Ultimately, Jubilee is not pure Jarman: it is riotous rather than deliberate in its subversiveness, and it celebrates bi- and heterosexual promiscuity rather than homoeroticism (which is significant, given the rest of Jarman's oeuvre). Increasingly, the film seems like an anomaly in both Jarman's career and in the history of British cinema. For that reason, though, it will always be important.
Julian Upton

Jarman’s original idea for Jubilee was simply to record Jordan’s milieu on Super-8, in more or less documentary fashion, as a record of the times. But when he mentioned this idea to his producers, they saw that cashing in on the burgeoning punk movement might mean box office. They suggested a feature—for which, in order to set his vision of the age within a potent historical perspective, Jarman cannibalized an earlier, unproduced script called The Angelic Conversation of John Dee.

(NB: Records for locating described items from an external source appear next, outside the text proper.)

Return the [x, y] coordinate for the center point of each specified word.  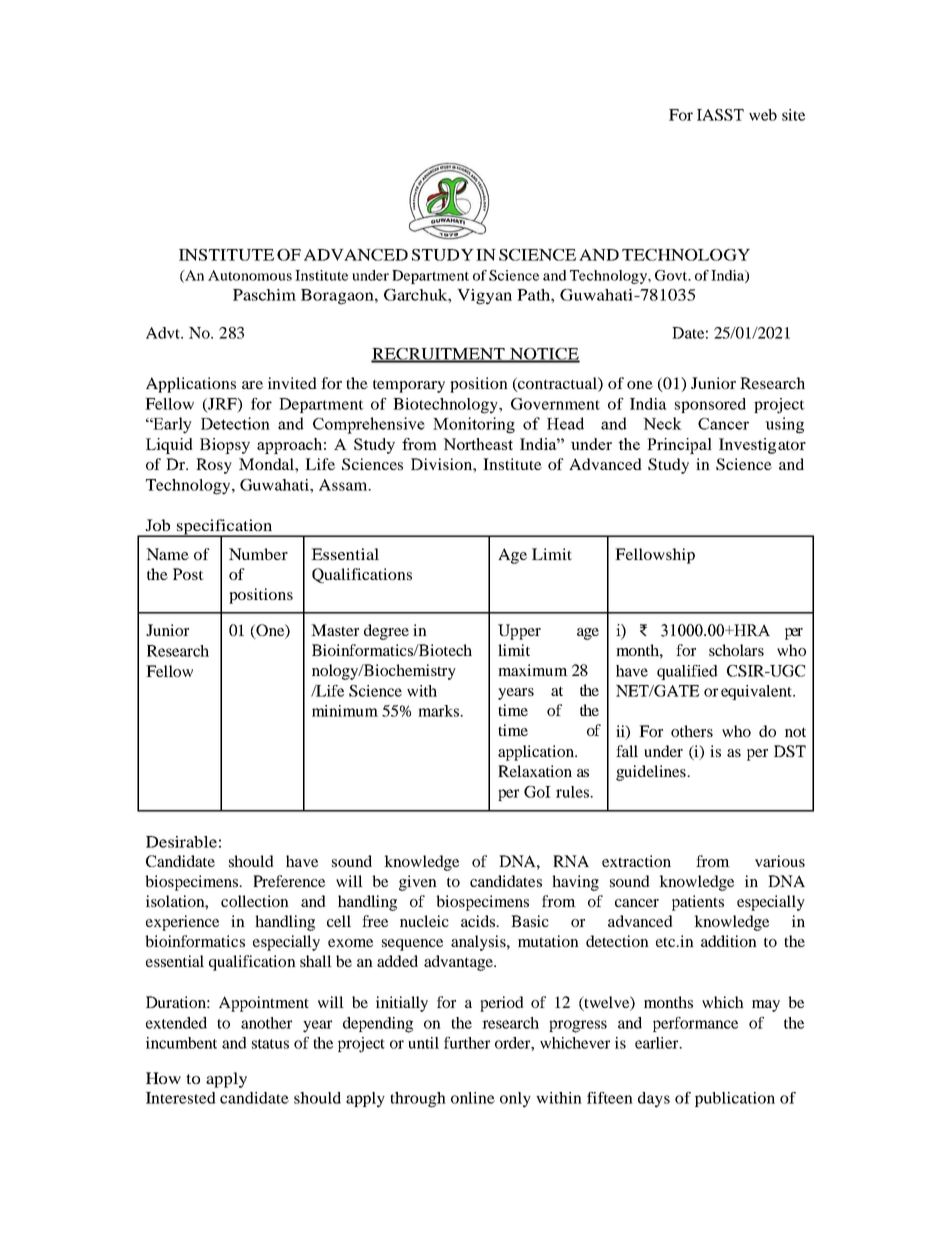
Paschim [264, 295]
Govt [672, 275]
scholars [736, 650]
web [763, 115]
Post [188, 574]
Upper [519, 632]
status [270, 1044]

Dee, eminent scientist and confidant of Queen Elizabeth 1, calls on the angel Ariel to show his queen the future of her kingdom: a future which stands in stark contrast to the Arcadian serenity of the Elizabethan framework, centering as it does on a gang of six wild girls (including Jordan in the role of Amyl Nitrate) and the forays they make from their chaotic headquarters in Southwark into the equally chaotic urban wasteland that surrounds them. Meanwhile, in the background, pulling the strings and laughing insanely at the extent of his power, lurks the media mogul Borgia Ginz, who holds the whole of this splintered, violent world in the palm of his hand. Ginz has turned Buckingham Palace into a recording studio, and Westminster Cathedral into a throbbing discotheque in which Christ and the twelve apostles perform orgiastically before a gyrating audience. Sleepy Dorset has become a separate country where blacks, homosexuals, and Jews are banned, and Ginz can retreat to the splendid seclusion of the home he shares with the retired Hitler to pronounce with cynical satisfaction: “They all sign up in the end one way or another.”

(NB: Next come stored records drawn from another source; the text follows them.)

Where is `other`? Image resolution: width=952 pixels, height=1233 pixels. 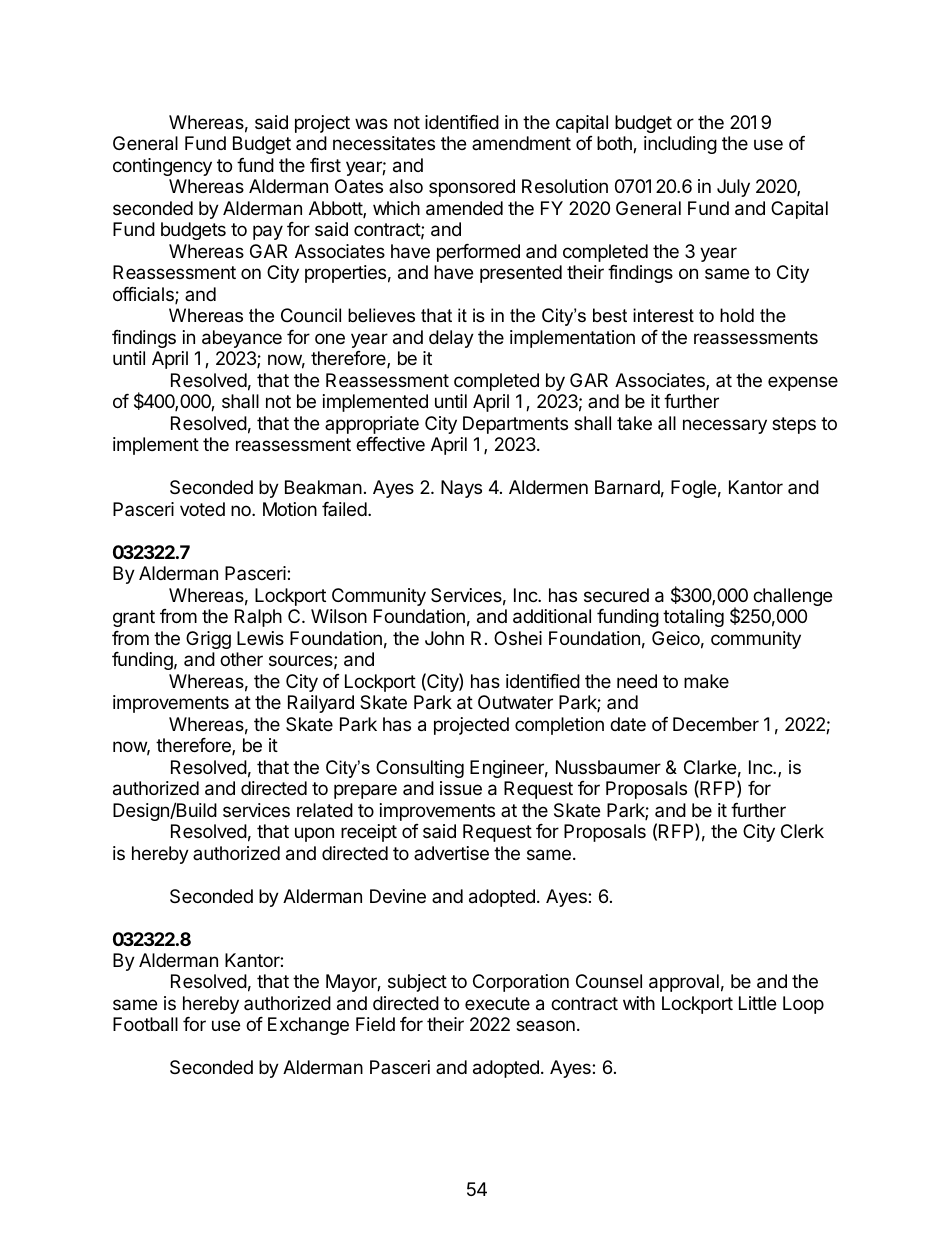
other is located at coordinates (241, 659).
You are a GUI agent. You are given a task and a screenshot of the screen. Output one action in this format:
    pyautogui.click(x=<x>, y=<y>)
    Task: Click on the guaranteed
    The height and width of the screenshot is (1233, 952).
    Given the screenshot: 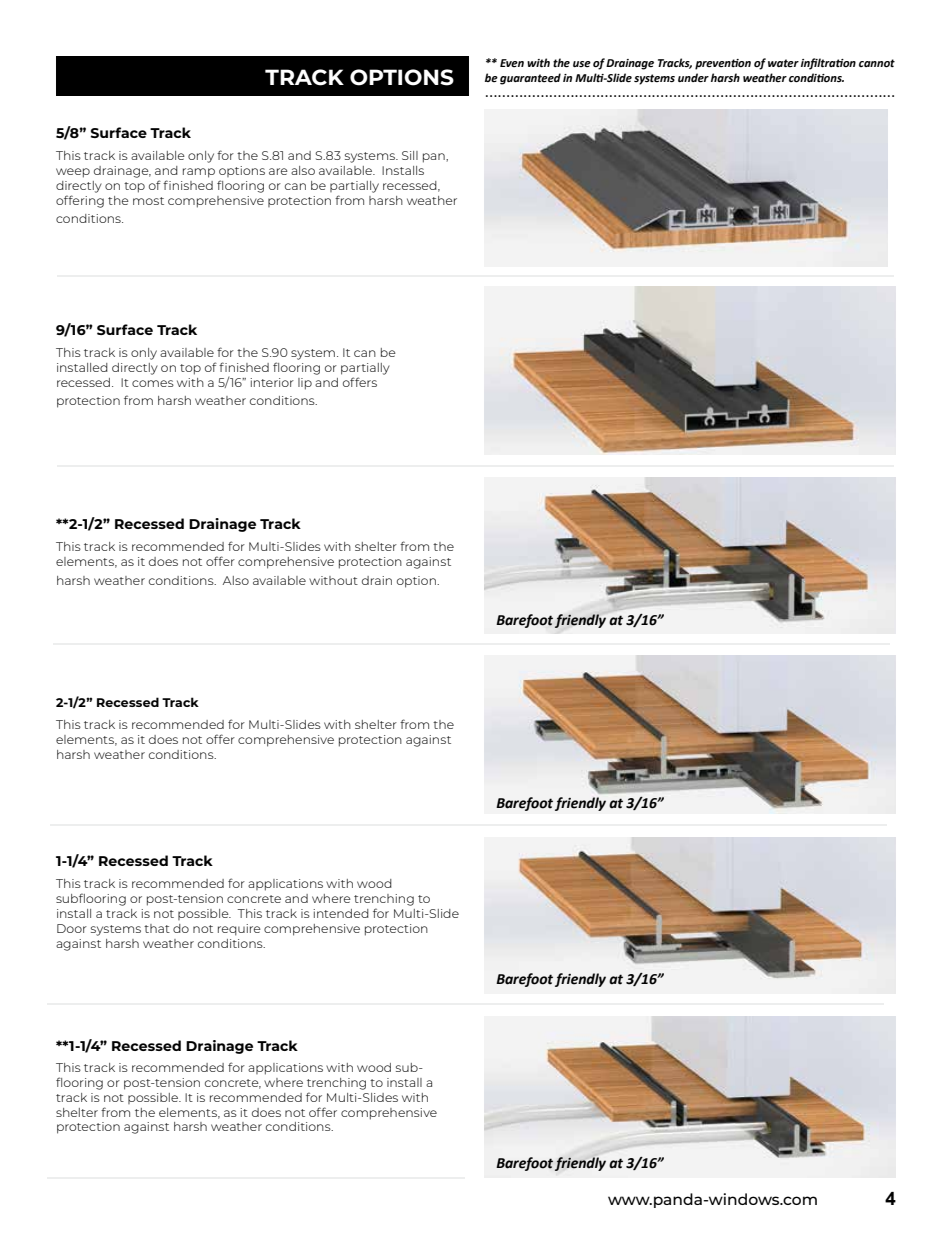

The film opened in February 1978—exactly a year after Jarman had first put pen to paper—to decidedly mixed reviews. Its intensely private core (there is as much autobiography in the film as there is ostensible reportage) and somewhat uneasy mix of exuberance and bleakness—as Jarman himself put it in his book Dancing Ledge, “Just as it seems that it is settling down it’s off in another direction, like a yacht in a squall”—was too puzzling for all but the most entranced of viewers. Vivienne Westwood even went so far as to have a T-shirt printed, in which, at some length, she detailed why she despised the film. It was, she said, “the most boring and therefore disgusting film” she had ever seen. She could not “get off watching a gay boy jerk off through the titillation of his masochistic tremblings. You pointed your nose in the right direction then you wanked.”